▸ **Texto dado**:
---------------
Galde 37, uda 2022 verano. Teresa Aramburu.-
El pasado mes de marzo el gobierno de Pedro Sánchez modificó bruscamente la posición del Estado español respecto al conflicto saharaui con un movimiento que suponía tácitamente el reconocimiento de la soberanía marroquí sobre el Sahara Occidental y el apoyo al plan de autonomía para la zona presentado por Marruecos en 2007. Hay que recordar que, previamente, el 20 de diciembre de 2020, el gobierno de Donald Trump había hecho lo propio, dejando atrás el apoyo de los EE. UU. a las resoluciones de NN.UU. sobre el derecho de autodeterminación del pueblo saharaui, y provocando un realineamiento de fuerzas geoestratégicas en el Magreb.
Objetivamente, el cambio de postura del gobierno español representa una vergonzante marcha atrás y un rechazo explícito a seguir comprometido con el cumplimiento de las resoluciones internacionales sobre el Sahara. Representa asimismo sumarse a las tesis de los EE.UU. para la región, en un momento en el que, además, la OTAN se dispone a aprobar una nueva estrategia para su “flanco Sur”, contando para ello con el concurso de Mauritania, Marruecos y Túnez, frente a la influencia (e injerencia) rusa en la zona a través de Argelia, y de otros países como Libia y Mali.
El giro protagonizado por el Gobierno de Sánchez supone también -y así ha sido entendido por el Frente Polisario- una nueva traición a los representantes oficiales del pueblo saharaui, que se suma a la que se cometió ya en noviembre de1975 con la firma, en plena Marcha Verde, de los acuerdos tripartitos que supusieron en aquel entonces el reparto del territorio saharaui entre Marruecos y Mauritania.
Pero, junto a todo ello, el cambio de posición del gobierno español -y las respuestas provocadas tanto desde el Frente Polisario como desde Argelia- representan también un paso atrás en la necesaria y serena reflexión que el conflicto saharaui viene reclamando desde hace años.
---------------
▸ **Datos de entrada**:
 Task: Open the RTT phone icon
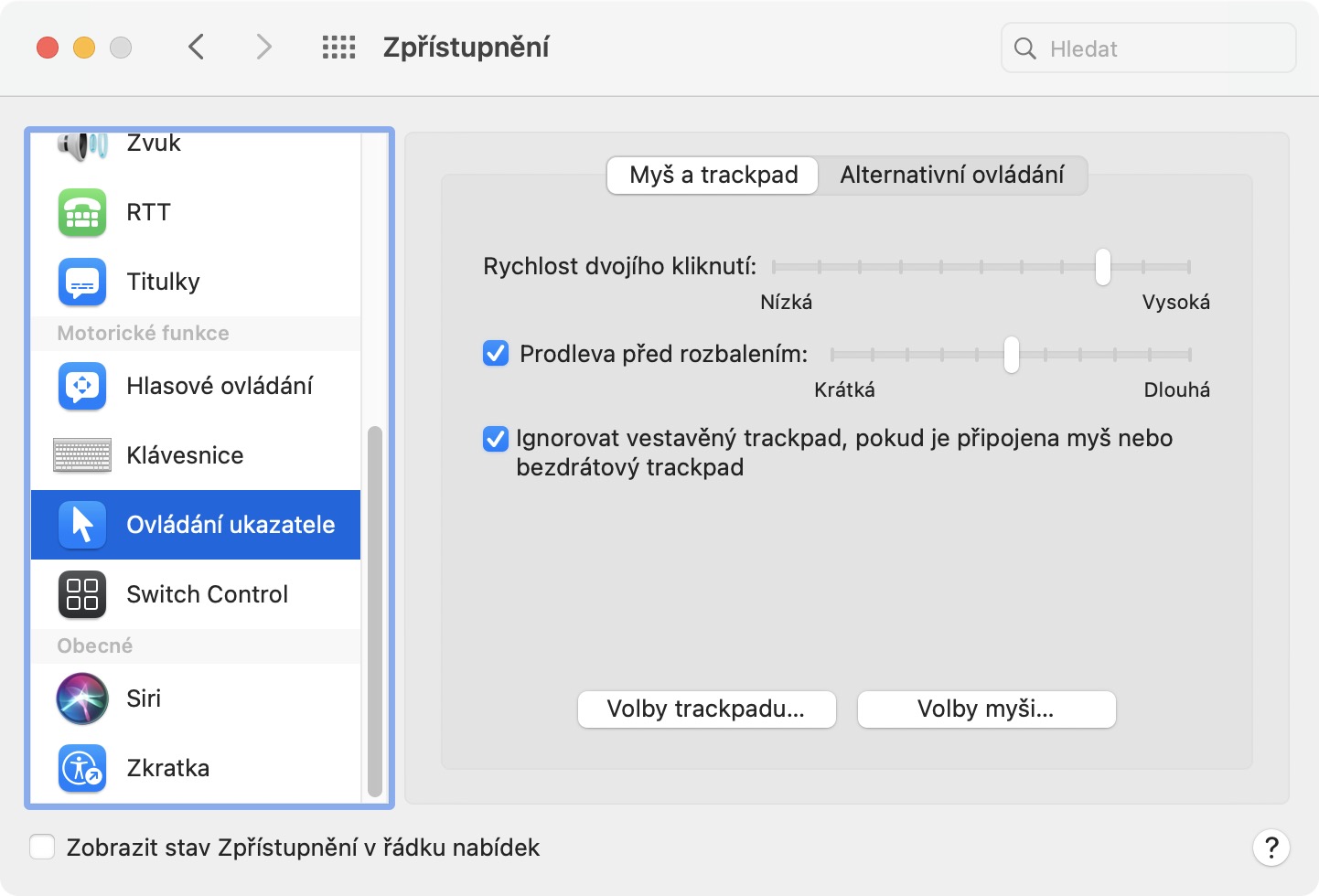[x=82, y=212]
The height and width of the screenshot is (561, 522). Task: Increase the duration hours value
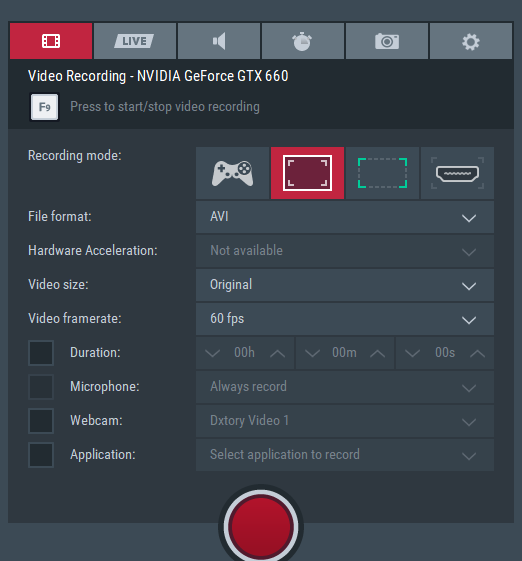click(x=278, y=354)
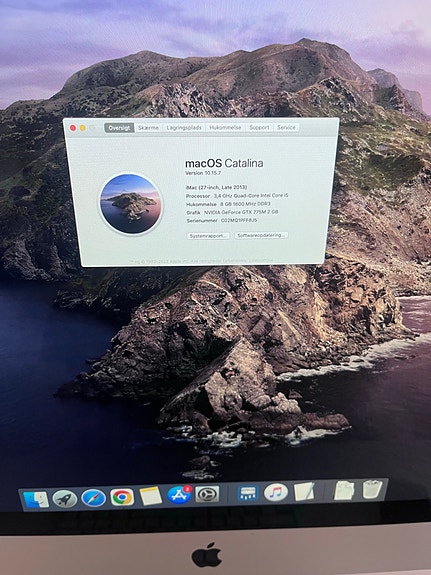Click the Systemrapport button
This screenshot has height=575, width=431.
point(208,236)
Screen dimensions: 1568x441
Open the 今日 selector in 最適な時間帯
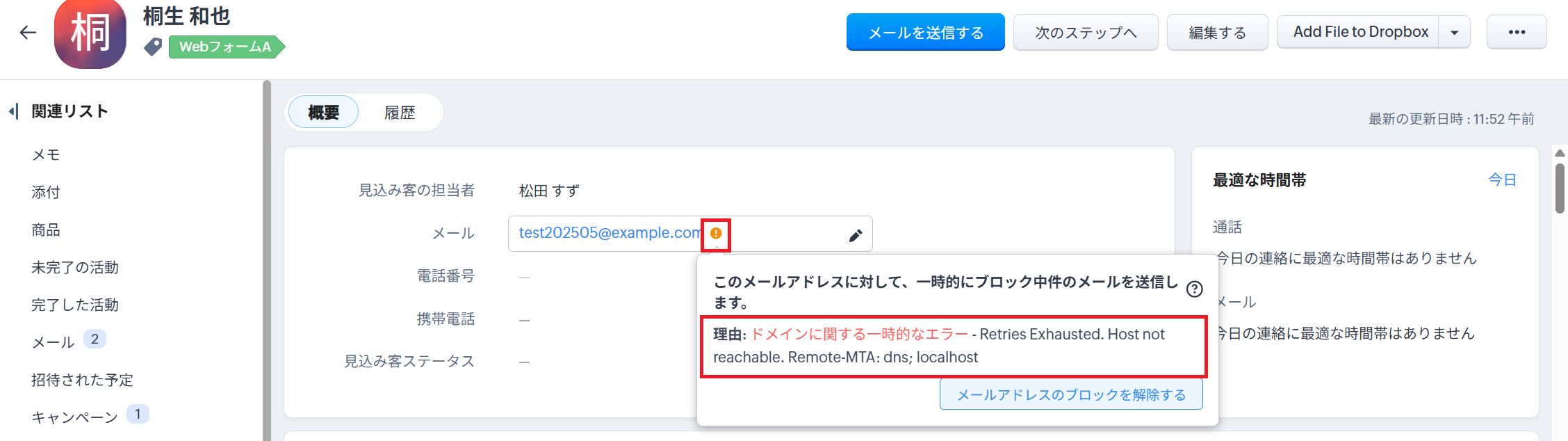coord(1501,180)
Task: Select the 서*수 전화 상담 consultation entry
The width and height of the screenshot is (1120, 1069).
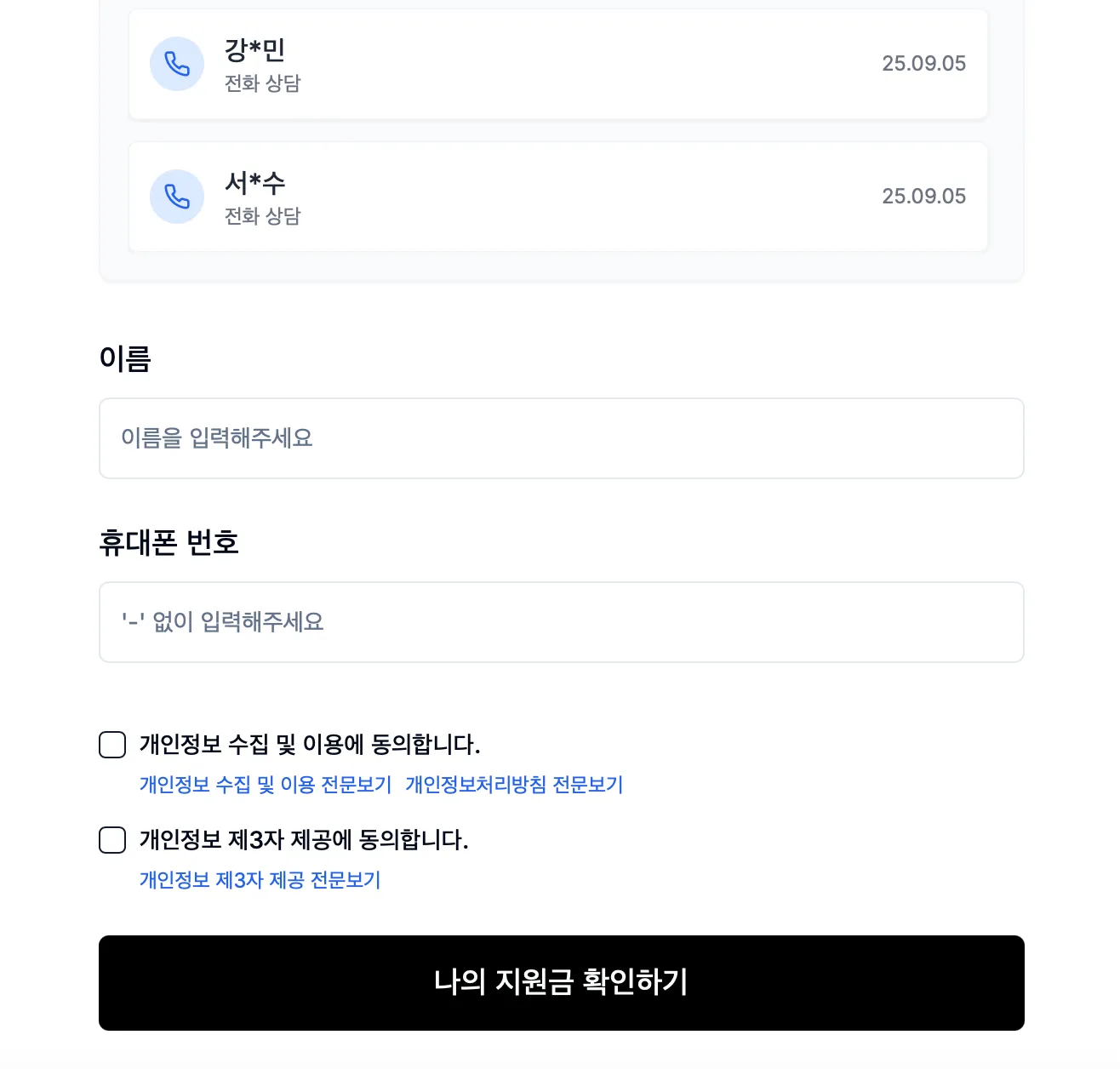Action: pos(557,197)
---------------
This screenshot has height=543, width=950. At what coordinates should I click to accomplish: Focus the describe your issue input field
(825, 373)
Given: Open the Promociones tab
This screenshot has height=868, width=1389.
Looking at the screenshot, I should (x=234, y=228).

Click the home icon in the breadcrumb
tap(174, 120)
---------------
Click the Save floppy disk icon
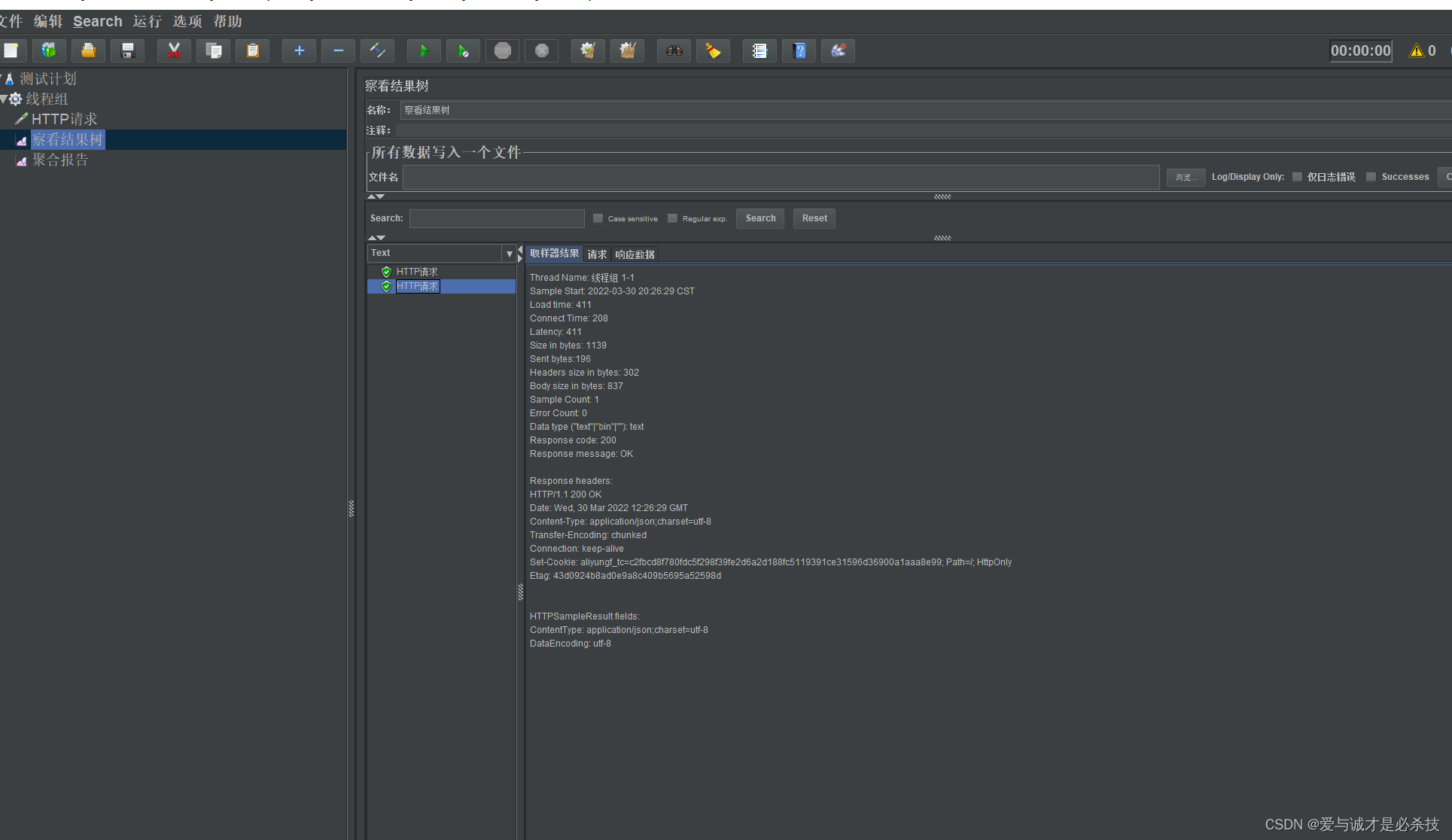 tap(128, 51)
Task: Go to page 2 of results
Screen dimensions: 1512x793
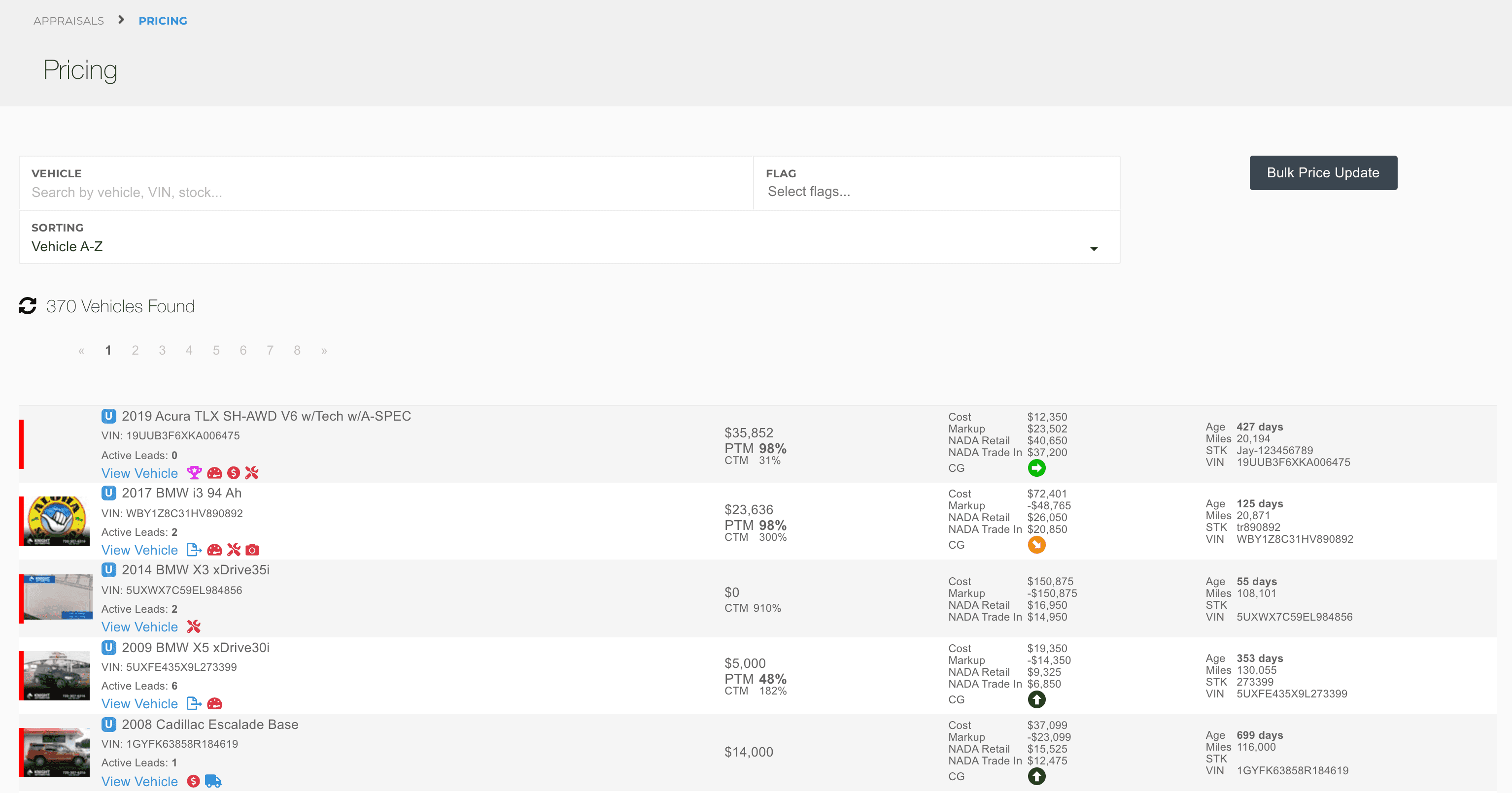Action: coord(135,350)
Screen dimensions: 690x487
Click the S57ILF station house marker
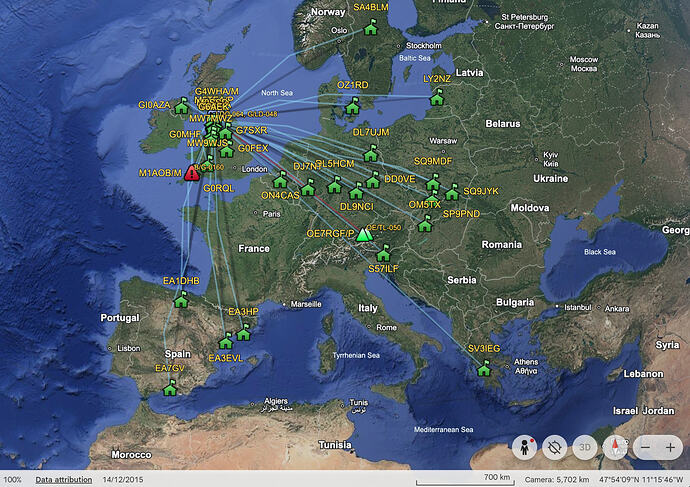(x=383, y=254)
---------------
▸ **Ejercicios**:
**a)** Cuenta cuántas líneas de los registros contienen la cadena "should", distinguiendo entre mayúsculas y minúsculas. Da solo el número.
**b)** Prosigue el texto sobre el conflicto saharaui a partir de su última oración.

▸ **Respuestas**:
**a)** 2

**b)**
En efecto, desde que el régimen marroquí ocupó el territorio del Sahara Occidental, la situación ha ido inclinándose lenta pero inexorablemente del lado de sus intereses. Unos intereses que pasan por controlar los importantes recursos naturales de la zona que, además de las grandes minas de fosfatos de Bucraa (en los últimos dos años Marruecos ha duplicado la producción y exportación de este mineral), abarca también el banco de pesca sahariano, así como yacimientos de petróleo, gas, hierro, cobre o uranio. Y unos intereses que pasan asimismo por afianzar el ideal nacionalista y expansionista del “Gran Marruecos” propugnado por la monarquía alauita.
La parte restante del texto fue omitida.